***** Source information *****
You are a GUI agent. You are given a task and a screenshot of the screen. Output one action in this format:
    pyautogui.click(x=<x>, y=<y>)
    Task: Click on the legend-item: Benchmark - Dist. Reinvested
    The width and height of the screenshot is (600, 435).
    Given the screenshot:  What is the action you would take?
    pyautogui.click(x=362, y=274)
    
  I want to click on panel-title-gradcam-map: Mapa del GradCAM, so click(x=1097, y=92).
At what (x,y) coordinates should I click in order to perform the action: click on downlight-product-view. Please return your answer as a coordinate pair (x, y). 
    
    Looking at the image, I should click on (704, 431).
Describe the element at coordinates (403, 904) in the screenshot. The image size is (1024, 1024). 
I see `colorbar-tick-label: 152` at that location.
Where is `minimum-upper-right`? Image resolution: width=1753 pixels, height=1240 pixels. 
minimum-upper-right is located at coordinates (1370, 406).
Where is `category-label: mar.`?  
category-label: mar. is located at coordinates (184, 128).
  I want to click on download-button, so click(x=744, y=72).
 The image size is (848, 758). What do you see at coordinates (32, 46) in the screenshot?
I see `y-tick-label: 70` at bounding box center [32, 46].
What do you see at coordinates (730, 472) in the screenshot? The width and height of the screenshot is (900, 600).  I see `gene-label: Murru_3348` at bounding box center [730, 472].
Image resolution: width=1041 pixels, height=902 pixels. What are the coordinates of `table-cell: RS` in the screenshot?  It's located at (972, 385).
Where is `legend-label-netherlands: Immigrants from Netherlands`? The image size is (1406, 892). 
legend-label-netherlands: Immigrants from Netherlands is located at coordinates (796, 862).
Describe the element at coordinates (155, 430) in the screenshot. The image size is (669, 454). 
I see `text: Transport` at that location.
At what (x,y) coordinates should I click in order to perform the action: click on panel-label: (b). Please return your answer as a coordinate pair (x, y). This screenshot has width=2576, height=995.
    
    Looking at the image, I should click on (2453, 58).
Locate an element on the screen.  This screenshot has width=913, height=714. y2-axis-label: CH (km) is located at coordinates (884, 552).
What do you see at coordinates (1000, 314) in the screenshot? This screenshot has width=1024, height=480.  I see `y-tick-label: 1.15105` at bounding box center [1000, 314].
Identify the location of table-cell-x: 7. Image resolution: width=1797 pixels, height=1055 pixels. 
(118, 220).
*****
● Work instructions: Write out the lines of the listing above, from the line containing "I want to click on download-button, so" through the line containing "What do you see at coordinates (730, 472)", with both of those lines included.

● Answer to this task:
  I want to click on download-button, so click(x=744, y=72).
 The image size is (848, 758). What do you see at coordinates (32, 46) in the screenshot?
I see `y-tick-label: 70` at bounding box center [32, 46].
What do you see at coordinates (730, 472) in the screenshot? The width and height of the screenshot is (900, 600).  I see `gene-label: Murru_3348` at bounding box center [730, 472].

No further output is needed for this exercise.